DNA Origami Turns Secrets into Molecular Morse Code: Multi-Key Nano-Safe Resists Single-Party Attacks
Mathematics has protected banking operations, government communications, and personal correspondence for decades. Modern cryptography converts plain text into unreadable data without the correct key. However, growing computational power and the rise of quantum computers are driving the search for new methods of storing secrets. Chinese researchers have now proposed using DNA for this task.
Scientists created a multi-level encryption system based on DNA origami. Molecules assemble into tiny rectangular plates where the message is written using dots and dashes in Morse code. After encoding, the flat structure folds into a tube that physically hides the pattern. The data can only be read with the correct molecular key that unfolds the tube.
DNA has long attracted information-storage specialists. The molecule can hold enormous volumes of data, and its base sequence can be programmed with high precision. In biomolecular cryptography, protection relies not on conventional computer algorithms but on the properties of DNA, proteins, bacteria, and their reactions.
The researchers chose DNA origami for the new system. This method folds a long single-stranded molecule into a desired shape using hundreds of short helper strands called staple strands. Each staple binds to a specific region of the main molecule and forces it to bend at the right location.
The device is built from flat DNA rectangles. Researchers placed elements representing dots and dashes on their surfaces. Dots were created from small DNA loops resembling dumbbells. Dashes were formed through a chain hybridization reaction in which short molecules sequentially connect to create a long double-stranded track.
The arrangement of dots and dashes encoded letters according to a pre-defined table. After writing the message, scientists attached special locking strands to the edges of the rectangle. Complementary sections found each other, joined, and pulled the plate into a tube.
Once folded, the pattern was hidden inside the structure. A scanning instrument could no longer detect the positions of dots and dashes, so the contents remained concealed even with physical access to the sample.
All messages were divided into blocks of equal size. This ensured that the length and shape of the DNA construct did not reveal the number of characters or the structure of the original text. An observer saw identical tubes regardless of the data inside.
Decryption required a verification key, denoted Vk, consisting of six types of unlocking DNA strands. Their sequences matched the locking regions exactly and bound more strongly than the tube edges bound to each other.

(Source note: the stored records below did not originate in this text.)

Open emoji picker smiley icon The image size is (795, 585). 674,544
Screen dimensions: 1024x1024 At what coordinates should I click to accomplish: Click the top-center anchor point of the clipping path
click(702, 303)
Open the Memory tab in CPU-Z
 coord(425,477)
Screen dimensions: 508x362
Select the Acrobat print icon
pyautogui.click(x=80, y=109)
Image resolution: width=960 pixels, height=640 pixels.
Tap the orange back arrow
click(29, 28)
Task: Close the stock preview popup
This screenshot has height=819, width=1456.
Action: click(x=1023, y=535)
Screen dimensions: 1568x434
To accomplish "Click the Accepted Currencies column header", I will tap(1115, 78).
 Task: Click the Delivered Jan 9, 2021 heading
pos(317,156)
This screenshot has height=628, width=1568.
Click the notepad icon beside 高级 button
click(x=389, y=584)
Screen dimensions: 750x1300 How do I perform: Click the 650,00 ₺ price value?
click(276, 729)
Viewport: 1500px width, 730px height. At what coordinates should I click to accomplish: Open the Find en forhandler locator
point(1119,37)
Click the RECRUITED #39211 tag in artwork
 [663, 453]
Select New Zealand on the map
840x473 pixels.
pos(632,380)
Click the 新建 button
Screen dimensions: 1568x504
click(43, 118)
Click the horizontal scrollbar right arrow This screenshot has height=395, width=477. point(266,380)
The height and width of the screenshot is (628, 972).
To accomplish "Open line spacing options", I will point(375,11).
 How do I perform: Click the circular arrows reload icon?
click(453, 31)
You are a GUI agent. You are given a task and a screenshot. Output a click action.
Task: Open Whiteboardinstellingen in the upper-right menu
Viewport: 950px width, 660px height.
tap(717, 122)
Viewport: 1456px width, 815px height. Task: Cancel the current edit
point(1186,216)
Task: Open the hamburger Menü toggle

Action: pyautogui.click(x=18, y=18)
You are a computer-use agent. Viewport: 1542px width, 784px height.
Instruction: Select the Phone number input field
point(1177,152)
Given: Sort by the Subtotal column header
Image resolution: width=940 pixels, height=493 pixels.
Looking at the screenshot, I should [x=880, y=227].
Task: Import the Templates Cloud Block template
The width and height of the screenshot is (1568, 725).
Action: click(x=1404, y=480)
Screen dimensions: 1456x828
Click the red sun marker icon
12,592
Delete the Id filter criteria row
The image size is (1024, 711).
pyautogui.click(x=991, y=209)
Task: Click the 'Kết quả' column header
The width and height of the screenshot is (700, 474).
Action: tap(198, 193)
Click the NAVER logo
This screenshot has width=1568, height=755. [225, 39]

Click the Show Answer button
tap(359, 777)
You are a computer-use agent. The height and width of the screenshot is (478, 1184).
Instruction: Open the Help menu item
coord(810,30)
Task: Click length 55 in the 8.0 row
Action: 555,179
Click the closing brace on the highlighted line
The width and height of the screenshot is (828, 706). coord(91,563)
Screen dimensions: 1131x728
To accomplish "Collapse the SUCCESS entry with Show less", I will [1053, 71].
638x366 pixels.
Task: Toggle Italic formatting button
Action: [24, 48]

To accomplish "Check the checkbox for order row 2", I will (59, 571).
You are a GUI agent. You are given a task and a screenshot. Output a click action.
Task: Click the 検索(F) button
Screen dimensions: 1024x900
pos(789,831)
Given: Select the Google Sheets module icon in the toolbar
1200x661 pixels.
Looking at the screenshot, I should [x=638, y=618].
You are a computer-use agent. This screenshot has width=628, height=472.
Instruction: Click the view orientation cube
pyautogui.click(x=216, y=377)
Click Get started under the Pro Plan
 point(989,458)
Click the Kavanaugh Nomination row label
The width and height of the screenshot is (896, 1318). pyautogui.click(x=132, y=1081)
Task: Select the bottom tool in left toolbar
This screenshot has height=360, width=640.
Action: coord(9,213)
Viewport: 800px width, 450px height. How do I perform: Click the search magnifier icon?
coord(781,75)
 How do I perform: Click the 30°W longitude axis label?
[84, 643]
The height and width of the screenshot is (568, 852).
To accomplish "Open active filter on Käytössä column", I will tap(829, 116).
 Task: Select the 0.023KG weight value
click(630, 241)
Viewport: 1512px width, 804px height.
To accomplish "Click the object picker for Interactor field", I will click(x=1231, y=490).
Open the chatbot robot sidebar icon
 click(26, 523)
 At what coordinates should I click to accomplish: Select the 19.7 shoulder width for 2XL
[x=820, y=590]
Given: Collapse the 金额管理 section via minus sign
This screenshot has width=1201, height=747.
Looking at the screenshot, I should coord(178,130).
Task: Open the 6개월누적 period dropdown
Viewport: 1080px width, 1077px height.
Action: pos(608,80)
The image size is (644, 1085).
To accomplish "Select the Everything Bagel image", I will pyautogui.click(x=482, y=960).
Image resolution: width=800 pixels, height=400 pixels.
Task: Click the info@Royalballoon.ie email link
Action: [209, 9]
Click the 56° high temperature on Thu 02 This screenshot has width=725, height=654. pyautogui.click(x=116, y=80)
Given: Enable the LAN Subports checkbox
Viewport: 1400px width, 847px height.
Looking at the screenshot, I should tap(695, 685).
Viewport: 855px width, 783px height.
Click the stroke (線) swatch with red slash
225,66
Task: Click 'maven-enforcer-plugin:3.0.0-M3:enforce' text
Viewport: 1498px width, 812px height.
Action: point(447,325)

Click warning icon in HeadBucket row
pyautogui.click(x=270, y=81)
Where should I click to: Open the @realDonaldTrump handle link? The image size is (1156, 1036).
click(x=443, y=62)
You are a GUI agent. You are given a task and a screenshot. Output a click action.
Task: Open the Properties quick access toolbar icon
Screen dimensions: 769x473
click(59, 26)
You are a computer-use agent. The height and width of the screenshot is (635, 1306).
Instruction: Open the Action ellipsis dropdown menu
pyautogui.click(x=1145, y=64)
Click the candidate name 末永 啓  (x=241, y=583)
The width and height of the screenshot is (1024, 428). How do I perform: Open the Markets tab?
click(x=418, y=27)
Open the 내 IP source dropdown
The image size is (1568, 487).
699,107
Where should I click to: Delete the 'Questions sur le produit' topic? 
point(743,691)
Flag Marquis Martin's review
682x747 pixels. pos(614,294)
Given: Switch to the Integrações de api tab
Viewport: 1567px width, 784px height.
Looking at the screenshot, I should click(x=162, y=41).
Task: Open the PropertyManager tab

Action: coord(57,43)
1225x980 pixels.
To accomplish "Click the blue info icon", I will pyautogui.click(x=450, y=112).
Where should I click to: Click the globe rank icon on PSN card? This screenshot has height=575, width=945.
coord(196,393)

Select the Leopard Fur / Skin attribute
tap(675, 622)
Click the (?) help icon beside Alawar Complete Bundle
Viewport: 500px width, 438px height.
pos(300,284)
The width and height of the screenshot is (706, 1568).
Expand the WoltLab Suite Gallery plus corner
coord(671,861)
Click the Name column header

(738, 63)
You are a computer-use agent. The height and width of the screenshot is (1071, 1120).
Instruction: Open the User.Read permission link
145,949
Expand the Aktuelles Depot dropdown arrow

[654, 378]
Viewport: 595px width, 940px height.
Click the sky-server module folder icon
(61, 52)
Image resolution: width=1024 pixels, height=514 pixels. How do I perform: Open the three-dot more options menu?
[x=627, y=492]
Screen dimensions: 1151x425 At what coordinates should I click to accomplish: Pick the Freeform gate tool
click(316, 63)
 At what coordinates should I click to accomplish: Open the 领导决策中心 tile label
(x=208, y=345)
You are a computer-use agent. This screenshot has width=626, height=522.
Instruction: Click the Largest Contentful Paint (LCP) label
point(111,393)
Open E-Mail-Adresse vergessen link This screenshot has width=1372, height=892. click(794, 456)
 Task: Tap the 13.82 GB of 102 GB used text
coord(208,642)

Adding the key caused the locking connections to break apart and the tubular structure to unfold back into a flat rectangle. Reaction efficiency reached 99.7 percent. Folding took about eight hours, while the reverse process completed in several minutes.
The unfolded surface was examined using atomic force microscopy. The method does not use ordinary light; a thin probe scans the sample and records minute height changes, allowing the instrument to build images of objects only a few nanometers in size.
The resulting image clearly showed the dots and dashes. Researchers compared the pattern with the code table and reconstructed the original message. The full cycle was tested on the phrase “JUNE6 INVASION NORMANDY”.
Transitioning between flat and tubular forms provides 2,576 possible key variants. Without the correct set of unlocking strands, the structure does not unfold and the internal pattern remains inaccessible to scanning.
Protection operates on multiple levels. First, content is converted into a sequence of dots and dashes. The elements are then recorded on a DNA nanostructure. The surface folds to hide the pattern physically. Recovering the message requires both the correct molecular key and equipment capable of resolving the pattern on the unfolded plate.
The entire encryption and decryption process took approximately ten hours. Electronic systems perform similar operations far faster, so DNA origami is not yet suitable for everyday correspondence or real-time data transmission.
The main value of the experiment lies not in speed. The scientists demonstrated that DNA molecules can be programmed to perform several cryptographic operations: recording a message, changing the carrier’s shape, concealing data, and revealing it only after the correct key is added.
The DNA system remains a laboratory prototype requiring sophisticated equipment and lengthy chemical reactions. Nevertheless, the work shows that future information-protection tools may rely not only on mathematical algorithms but also on the physical properties of programmable molecules.